Dia segera menggeleng-gelangkan kepalanya. Tidak mungkin dia mengingat semuanya, bukan?
“Siapa kau?” tanya Tyaz was-was saat dia sadar ada orang asing di sekitarnya.
Tyaz menyeret tubuhnya ke belakang, tangannya merabah sekitarnya, siapa tahu dia bisa menemukan batu untuk berjaga-jaga jika saja gadis itu berbuat jahat padanya.
Tyaz baru sadar kalau yang didudukinya adalah hamparan rumput yang luas. Dia juga baru tahu kalau ia sudah berada berada di luar hutan.
“Aku gadis yang berada di gua itu, apa kau tidak ingat, Tyaz?” Blue memastikan.
Tyaz menggaruk kepalanya, berpikir sejenak. “Ah! Aku baru ingat. Gadis dengan rambut biru itu.”
Dia mengangguk-angguk paham. “Siapa tadi namamu? Aku lupa. Maaf, aku sering melupakan banyak hal akhir-akhir ini.” Dia nyegir dengan polos.
“Aku Achilles Blue, panggil saja Blue.” Blue memperkenalkan dirinya.
“Tapi, bagaimana kautahu namaku?” Tyaz memperbaiki posisi duduknya.
Blue tampak kehilangan kata-kata, bingung mencari padanan kata yang tepat agar tidak salah kata menjawab pertanyaan Tyaz. “Aku tahu semua tentangmu.”
Tyaz hanya mengangguk, walau mulutnya gatal untuk bertanya ini-itu, tetapi karena tubuhnya yang masih lemah—juga belum makan dari pagi, ia memutuskan untuk tidak banyak bertanya dan lebih memilih menghemat energinya.
Tyaz memeriksa kakinya, tidak ada bekas goresan dalam di sana. Ia membelalakkan matanya. Lalu dia memeriksa tangannya, tidak ada bekas luka juga. Ini aneh.
“Apa kau yang telah mengobati lukaku, Blue?
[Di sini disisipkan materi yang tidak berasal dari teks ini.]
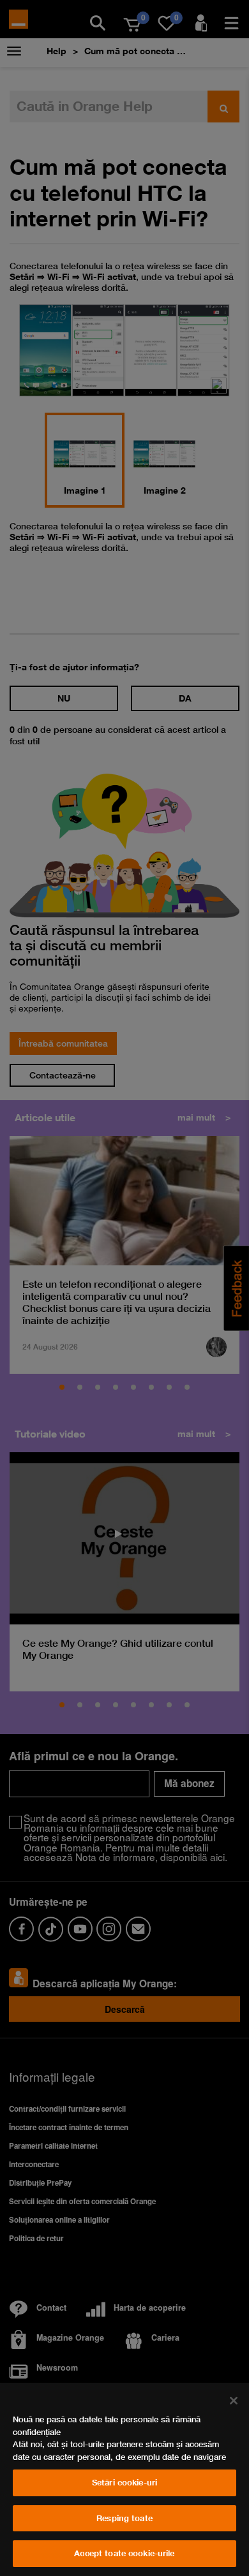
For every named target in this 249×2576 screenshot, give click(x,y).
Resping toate (124, 2518)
Terima kasih.” Blue mengangguk untuk menjawab. “Seingatku ..., setelah kau memeriksa leherku saat di gua, kau mengatakan tentang bius Suku Kegelapan, benda apa itu?”
“Benda itu berbentuk kecil seperti jarum, di dalamnya ada racun yang mematikan buatan Suku Kegelapan. Jika jarum itu ditusuk pada kulit seseorang, jarum itu perlahan akan masuk ke sel-sel tubuh korban dan menyebabkan kematian yang sangat mengenaskan,” jelas Blue panjang lebar.
Tyaz bergidik ngeri mendengar khasiat jarum kecil itu yang dapat menyebakan kematian. Dia melototkan matanya saat dirinya mengingat bahwa kulitnya pernah menjadi sasaran jarum itu.